“If you think, have a kindly thought, If you speak, speak generously, Of those who as heroes fought And died to keep you free”
Set up by the Black Country Society. Our aim is to highlight local men who died in the Great War and how they have been commemorated on war memorials. Its scope covers the whole of the present Dudley Municipal Borough and therefore includes the places which have come within its bounds since 1914.
There are over fifty memorials and the number of names exceeds three thousand. Research on the names has been extensive but inevitably errors and omissions occur. We would like to hear about them concentrated on life and work before 1914, involvement in military campaigns and where each man is buried or commemorated.

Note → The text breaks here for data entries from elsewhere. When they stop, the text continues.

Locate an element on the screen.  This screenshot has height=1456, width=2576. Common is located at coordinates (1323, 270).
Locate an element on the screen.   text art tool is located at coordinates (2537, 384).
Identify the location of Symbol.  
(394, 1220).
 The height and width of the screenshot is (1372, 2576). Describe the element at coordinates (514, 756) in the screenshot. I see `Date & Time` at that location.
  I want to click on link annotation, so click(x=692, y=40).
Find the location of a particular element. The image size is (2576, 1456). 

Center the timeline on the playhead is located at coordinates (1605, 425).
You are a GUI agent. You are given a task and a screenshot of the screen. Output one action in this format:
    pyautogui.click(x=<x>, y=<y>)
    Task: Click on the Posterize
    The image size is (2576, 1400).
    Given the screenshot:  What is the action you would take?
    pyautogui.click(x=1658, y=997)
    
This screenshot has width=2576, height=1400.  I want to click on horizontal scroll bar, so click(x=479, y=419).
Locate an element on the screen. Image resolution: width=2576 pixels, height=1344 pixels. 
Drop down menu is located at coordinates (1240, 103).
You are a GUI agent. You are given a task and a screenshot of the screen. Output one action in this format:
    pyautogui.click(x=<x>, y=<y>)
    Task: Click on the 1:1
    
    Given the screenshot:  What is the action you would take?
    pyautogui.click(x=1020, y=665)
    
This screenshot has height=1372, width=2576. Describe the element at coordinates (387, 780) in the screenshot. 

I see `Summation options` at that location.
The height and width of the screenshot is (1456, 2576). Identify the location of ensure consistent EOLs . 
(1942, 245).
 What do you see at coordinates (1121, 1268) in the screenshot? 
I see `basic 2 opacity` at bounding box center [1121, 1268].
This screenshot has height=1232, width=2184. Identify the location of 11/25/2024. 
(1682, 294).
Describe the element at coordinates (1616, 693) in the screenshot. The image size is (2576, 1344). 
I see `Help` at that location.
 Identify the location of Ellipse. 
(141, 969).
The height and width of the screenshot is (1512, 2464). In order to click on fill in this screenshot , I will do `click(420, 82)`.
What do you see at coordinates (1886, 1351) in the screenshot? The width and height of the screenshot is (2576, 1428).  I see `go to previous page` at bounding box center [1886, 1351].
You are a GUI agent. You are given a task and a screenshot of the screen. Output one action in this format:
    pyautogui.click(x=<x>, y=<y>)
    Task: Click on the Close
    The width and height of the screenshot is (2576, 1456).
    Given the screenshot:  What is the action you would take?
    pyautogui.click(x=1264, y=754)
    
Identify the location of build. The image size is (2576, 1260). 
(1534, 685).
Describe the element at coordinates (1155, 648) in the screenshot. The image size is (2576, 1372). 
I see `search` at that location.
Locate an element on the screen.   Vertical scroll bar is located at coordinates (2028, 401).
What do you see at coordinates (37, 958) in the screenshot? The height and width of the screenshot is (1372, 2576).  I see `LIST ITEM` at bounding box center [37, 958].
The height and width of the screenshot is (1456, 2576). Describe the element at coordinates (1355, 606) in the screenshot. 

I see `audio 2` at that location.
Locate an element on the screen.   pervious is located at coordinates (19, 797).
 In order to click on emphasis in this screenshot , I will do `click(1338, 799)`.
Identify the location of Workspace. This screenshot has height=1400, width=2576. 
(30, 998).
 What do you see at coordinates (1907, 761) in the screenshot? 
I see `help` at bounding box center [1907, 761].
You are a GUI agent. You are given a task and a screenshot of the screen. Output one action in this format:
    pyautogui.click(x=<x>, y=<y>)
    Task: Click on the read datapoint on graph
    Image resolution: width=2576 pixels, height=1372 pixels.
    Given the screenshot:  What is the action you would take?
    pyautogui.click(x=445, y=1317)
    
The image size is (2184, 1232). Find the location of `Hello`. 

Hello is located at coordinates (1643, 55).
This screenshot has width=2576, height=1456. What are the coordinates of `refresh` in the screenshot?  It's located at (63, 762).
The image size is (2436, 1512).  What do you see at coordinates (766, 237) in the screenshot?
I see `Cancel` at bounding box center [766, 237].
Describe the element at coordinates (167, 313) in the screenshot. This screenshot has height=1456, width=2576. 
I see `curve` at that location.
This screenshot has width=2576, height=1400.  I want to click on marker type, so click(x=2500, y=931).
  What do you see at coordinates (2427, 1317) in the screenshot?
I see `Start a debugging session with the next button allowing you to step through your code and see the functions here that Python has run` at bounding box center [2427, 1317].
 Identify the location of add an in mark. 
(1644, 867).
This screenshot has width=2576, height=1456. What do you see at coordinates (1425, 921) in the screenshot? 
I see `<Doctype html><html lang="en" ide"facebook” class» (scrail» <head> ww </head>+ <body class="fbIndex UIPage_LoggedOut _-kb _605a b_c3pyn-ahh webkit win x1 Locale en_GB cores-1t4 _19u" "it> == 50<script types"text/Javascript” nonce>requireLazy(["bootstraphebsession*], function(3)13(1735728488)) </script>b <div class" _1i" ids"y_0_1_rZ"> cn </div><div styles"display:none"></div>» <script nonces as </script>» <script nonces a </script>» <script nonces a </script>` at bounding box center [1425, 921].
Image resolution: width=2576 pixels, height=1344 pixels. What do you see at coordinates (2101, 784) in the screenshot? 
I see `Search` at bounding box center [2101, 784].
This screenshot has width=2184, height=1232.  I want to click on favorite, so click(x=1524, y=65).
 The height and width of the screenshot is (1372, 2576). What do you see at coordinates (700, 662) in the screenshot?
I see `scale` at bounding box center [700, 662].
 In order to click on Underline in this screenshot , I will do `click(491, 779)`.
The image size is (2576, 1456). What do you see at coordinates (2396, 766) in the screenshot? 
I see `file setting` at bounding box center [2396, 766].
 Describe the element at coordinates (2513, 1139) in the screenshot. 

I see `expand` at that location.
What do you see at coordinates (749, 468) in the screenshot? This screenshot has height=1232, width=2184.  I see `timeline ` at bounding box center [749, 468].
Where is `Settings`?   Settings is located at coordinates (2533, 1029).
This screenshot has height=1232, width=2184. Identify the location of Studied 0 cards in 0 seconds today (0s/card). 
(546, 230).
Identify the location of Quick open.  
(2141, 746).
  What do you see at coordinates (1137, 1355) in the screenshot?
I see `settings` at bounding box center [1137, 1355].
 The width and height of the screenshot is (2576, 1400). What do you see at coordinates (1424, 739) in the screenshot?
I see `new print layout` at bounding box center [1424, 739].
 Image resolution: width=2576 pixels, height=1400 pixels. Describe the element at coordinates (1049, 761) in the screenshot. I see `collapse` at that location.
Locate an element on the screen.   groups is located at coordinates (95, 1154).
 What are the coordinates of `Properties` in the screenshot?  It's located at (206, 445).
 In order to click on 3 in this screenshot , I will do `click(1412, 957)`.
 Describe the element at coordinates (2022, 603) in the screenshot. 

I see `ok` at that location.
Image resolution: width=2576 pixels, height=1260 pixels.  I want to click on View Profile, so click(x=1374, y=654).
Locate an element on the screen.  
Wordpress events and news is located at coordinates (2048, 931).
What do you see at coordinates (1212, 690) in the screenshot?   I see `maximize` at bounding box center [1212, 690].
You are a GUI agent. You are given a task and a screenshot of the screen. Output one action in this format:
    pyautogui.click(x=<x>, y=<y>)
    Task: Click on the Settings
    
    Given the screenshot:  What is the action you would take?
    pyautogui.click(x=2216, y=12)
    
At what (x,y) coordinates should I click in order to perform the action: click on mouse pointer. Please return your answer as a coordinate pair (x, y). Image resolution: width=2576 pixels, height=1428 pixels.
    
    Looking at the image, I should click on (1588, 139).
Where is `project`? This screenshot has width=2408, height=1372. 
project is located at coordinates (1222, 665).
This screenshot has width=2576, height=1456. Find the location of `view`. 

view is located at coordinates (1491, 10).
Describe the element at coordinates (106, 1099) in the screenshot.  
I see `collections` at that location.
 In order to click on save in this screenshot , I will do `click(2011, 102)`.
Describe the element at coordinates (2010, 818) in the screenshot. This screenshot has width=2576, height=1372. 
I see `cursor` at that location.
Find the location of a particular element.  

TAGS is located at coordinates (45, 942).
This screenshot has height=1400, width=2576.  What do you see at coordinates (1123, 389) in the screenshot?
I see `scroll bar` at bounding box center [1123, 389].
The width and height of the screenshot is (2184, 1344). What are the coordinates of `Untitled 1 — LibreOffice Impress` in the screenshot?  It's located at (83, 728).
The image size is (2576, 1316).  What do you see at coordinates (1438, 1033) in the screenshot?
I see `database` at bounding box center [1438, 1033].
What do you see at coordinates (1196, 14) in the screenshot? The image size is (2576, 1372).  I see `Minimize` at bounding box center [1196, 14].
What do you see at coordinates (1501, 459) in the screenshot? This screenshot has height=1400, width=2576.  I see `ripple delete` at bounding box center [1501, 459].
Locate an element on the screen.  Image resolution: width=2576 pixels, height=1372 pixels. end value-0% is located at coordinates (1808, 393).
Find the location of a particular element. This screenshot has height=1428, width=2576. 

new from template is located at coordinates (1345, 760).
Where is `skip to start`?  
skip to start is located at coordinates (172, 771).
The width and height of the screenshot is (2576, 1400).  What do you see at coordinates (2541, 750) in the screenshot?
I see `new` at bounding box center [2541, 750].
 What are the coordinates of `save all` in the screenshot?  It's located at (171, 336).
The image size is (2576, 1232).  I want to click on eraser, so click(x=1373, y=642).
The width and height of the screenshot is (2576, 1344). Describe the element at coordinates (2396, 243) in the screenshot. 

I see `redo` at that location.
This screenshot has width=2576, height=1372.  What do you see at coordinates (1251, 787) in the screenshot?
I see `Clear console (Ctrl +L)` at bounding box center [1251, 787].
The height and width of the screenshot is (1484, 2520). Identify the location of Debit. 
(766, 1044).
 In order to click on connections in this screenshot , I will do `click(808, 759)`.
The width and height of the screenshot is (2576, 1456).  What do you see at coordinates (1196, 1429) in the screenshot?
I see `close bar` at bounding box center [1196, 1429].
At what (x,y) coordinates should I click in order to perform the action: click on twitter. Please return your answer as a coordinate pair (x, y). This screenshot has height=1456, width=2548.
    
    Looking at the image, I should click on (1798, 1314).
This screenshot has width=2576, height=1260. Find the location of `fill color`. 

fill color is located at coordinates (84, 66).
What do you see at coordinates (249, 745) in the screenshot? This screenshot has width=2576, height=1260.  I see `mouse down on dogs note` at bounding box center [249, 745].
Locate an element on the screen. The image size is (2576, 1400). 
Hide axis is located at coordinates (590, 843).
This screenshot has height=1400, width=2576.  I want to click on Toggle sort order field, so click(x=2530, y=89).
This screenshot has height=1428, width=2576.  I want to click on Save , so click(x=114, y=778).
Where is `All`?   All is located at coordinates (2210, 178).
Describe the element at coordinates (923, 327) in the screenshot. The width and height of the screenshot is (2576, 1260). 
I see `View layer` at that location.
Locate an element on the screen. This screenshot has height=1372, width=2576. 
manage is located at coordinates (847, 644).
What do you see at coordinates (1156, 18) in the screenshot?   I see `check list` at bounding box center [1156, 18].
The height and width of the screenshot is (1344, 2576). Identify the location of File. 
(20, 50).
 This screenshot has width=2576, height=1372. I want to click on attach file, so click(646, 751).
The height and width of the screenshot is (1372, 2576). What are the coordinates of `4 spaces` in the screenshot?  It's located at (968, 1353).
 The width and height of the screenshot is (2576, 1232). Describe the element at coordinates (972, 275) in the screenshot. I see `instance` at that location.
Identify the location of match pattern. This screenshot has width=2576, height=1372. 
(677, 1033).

Benjamin Unitt came from Cradley and attended Cradley C of E School. He volunteered in August 1914 for the South Staffordshire Regiment and joined the 9th (Service) Battalion which became the Pioneer battalion of the 23rd Division. It was engaged in small parties repairing roads, making defences and assisting the other battalions in the Division. In the Flanders mud of September and October 1917 its tasks were enormous. The Staffords were engaged weeks of intense fighting half way through Third Ypres in the battle of the Menin Road from the 21st September and again from the 10th October. Losses were high and included Private Benjamin Unitt who is buried in the Menin Road South Cemetery (II M 21) and commemorated on the Cradley, Halesowen and Cradley C of E School Memorials.